In our original context of the cooling boundary layer, then, \(T _ s\) is the surface temperature, \(T_0$\) is the interior temperature of the convection cell ( \(\Delta T /2 \) ) and \(t \leftarrow x_1/v \). The thickness of the boundary layer is found by assuming it is defined by a characteristic isotherm (doesn’t much matter which). The progression of this isotherm is

\begin{equation} \nonumber \delta \propto \sqrt{\kappa t}
\end{equation}

or, in the Eulerian frame,

\begin{equation} \nonumber \delta \propto \sqrt{\kappa x_1 / v}
\end{equation}

Internal Heating

The definition of the Rayleigh number when the layer is significantly internally heated is

\begin{equation} \nonumber {\rm Ra} = \frac{g \rho^2 \alpha H d^5}{\eta \kappa k} \end{equation}

where \(H \) is the rate of internal heat generation per unit mass.

The definition of the Nusselt number is the heat flow through the upper surface divided by the average basal temperature. This allows a Nusselt number to be calculated for internally heated convection where the basal temperature is not known a priori.

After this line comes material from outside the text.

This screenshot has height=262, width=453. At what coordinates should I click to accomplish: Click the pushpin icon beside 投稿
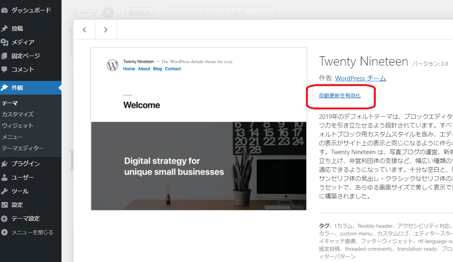coord(4,29)
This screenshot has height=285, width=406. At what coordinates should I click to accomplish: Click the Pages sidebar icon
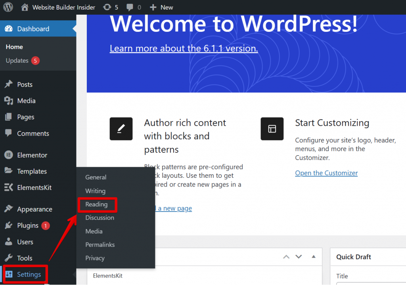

Internally heated convection is a problem to simulate in the lab, directly, but the same effect is achieved by reducing the temperature of the upper surface as a function of time.

When Viscosity is not Constant

When viscosity is not constant (and for rocks, the strong dependence of viscosity on temperature makes this generally the case), the equations are quite a lot more complicated. It is no longer possible to form the biharmonic equation since \(\eta(x,z)\) cannot be taken outside the differential operators. Nor can stream-function / vorticity formulations be used directly for the same reasons. Spectral methods — the decomposition of the problem into a sum of independent problems in the wavenumber domain — is no longer simple since the individual problems are coupled, not independent.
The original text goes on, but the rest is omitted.